### [Supplied records]
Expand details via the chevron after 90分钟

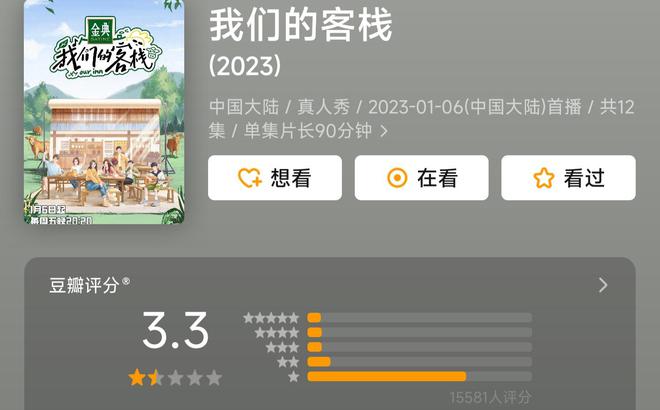[383, 131]
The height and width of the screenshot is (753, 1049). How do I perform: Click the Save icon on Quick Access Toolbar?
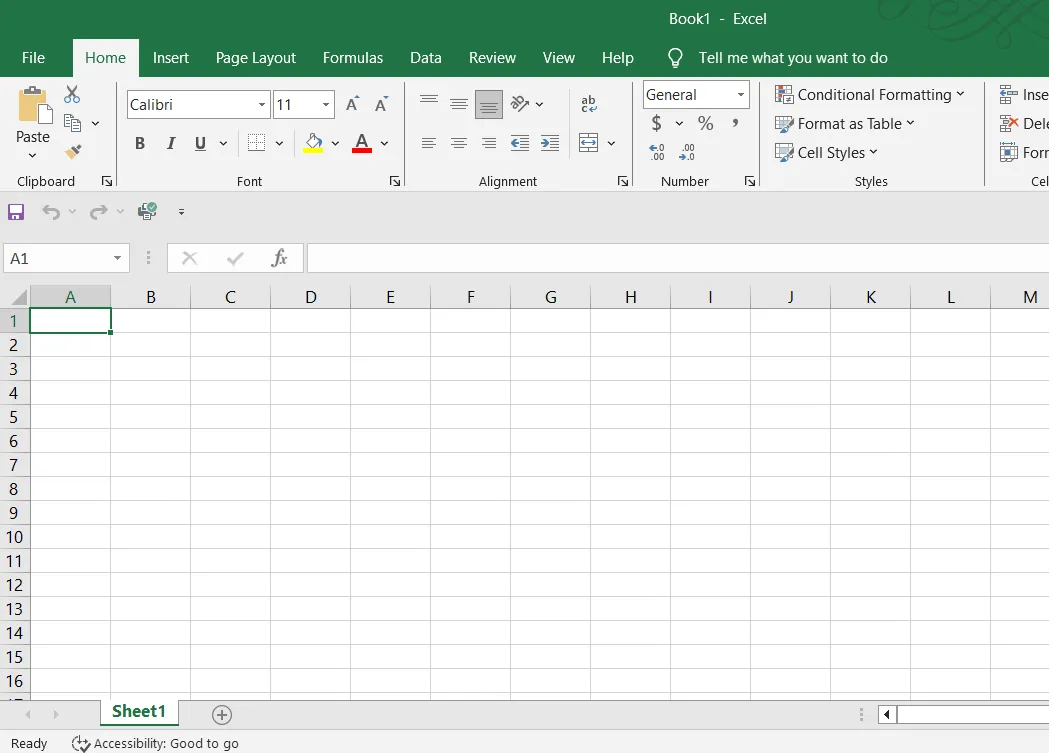point(16,211)
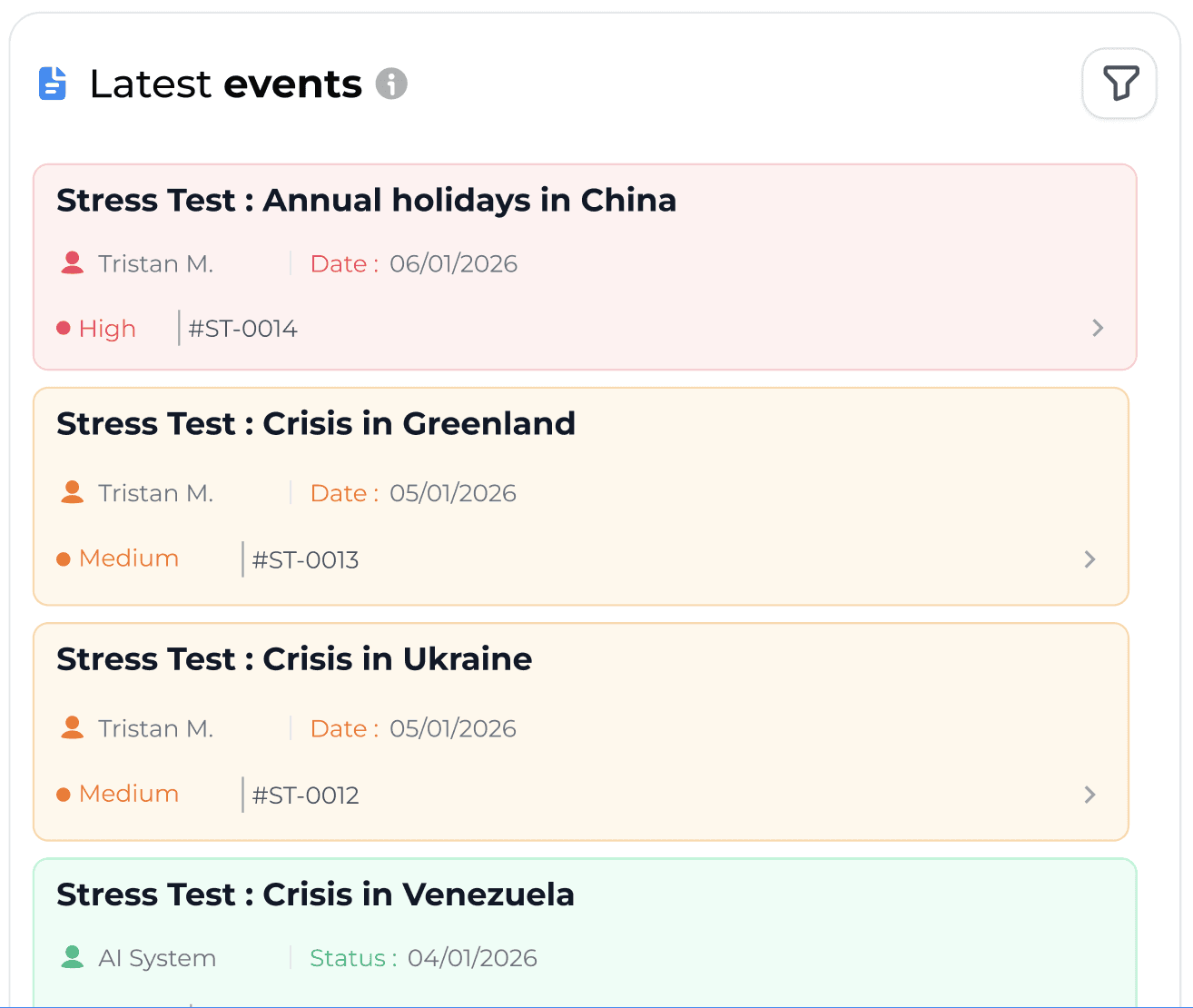Expand the Crisis in Ukraine event chevron
This screenshot has height=1008, width=1193.
pyautogui.click(x=1089, y=795)
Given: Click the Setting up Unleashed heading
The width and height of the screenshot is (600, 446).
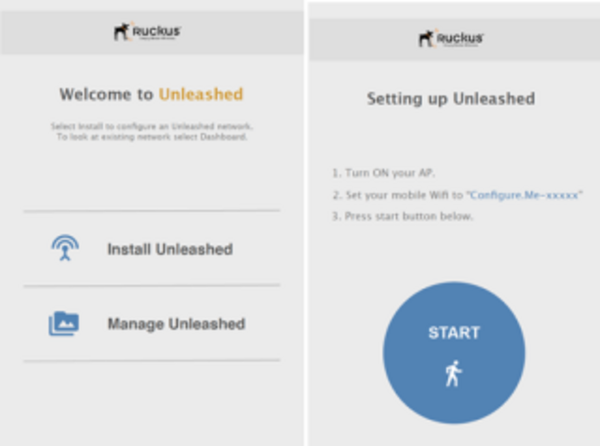Looking at the screenshot, I should (x=451, y=99).
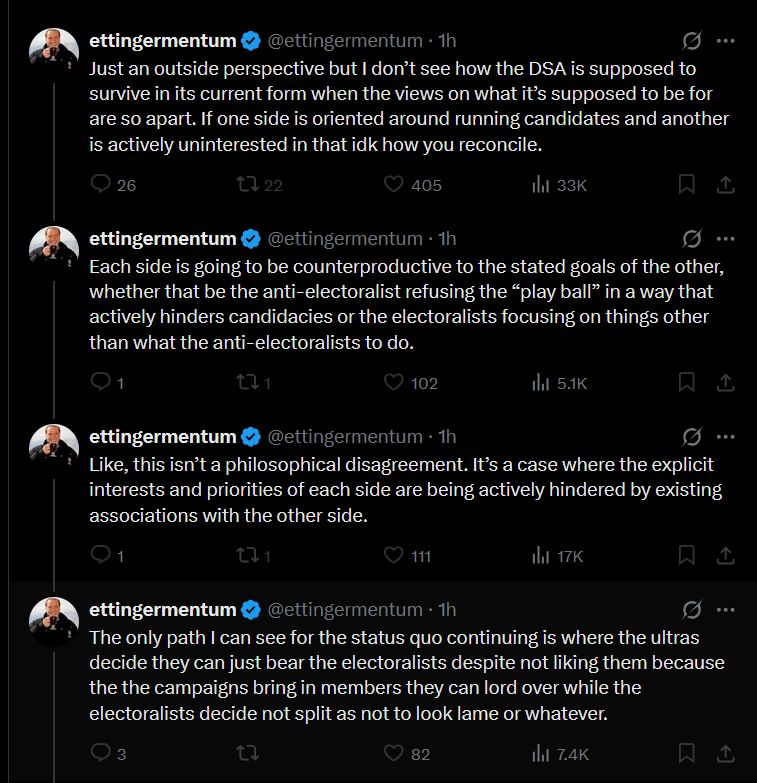Like the tweet with 405 likes
The width and height of the screenshot is (757, 783).
[x=393, y=184]
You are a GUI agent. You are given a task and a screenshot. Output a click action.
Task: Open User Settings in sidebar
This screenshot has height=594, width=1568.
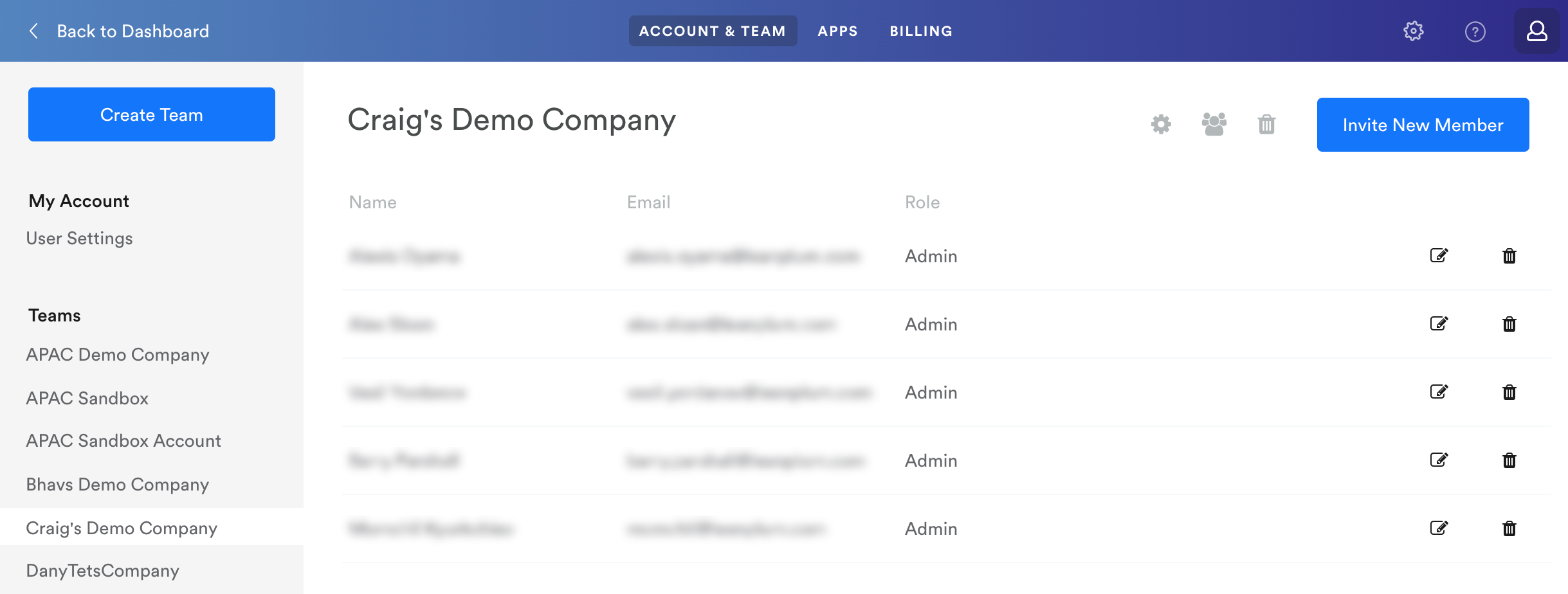tap(80, 239)
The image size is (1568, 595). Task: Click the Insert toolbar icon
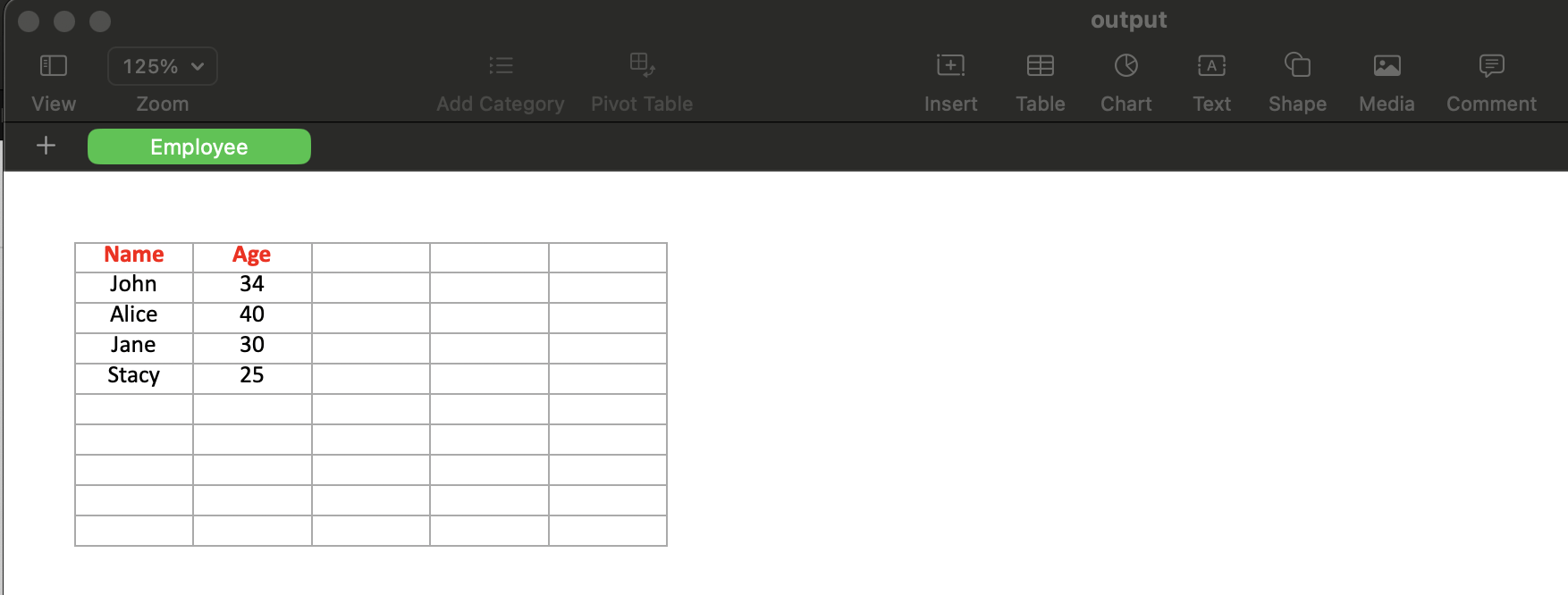coord(950,66)
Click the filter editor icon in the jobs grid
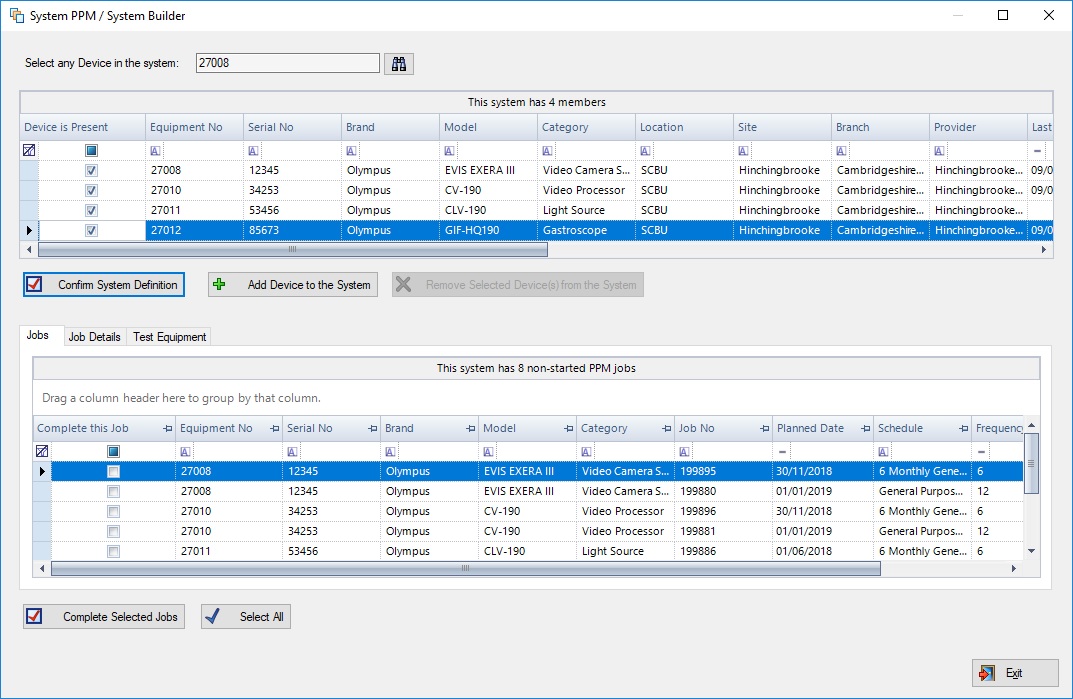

### [Action item]
Please print out the entries above exactly. The pictures stay out.

### [Expected answer]
Expand details via the chevron after 90分钟

[383, 131]
The height and width of the screenshot is (753, 1049). How do I perform: Click the Save icon on Quick Access Toolbar?
point(16,211)
Expand the Crisis in Ukraine event chevron
This screenshot has height=1008, width=1193.
pyautogui.click(x=1089, y=795)
Given: Click the Setting up Unleashed heading
The width and height of the screenshot is (600, 446).
Looking at the screenshot, I should (x=451, y=99).
Like the tweet with 405 likes
The width and height of the screenshot is (757, 783).
[x=393, y=184]
You are a GUI agent. You are given a task and a screenshot. Output a click action.
Task: Open User Settings in sidebar
This screenshot has height=594, width=1568.
tap(80, 239)
The image size is (1568, 595). Task: Click the Insert toolbar icon
coord(950,66)
Click the filter editor icon in the jobs grid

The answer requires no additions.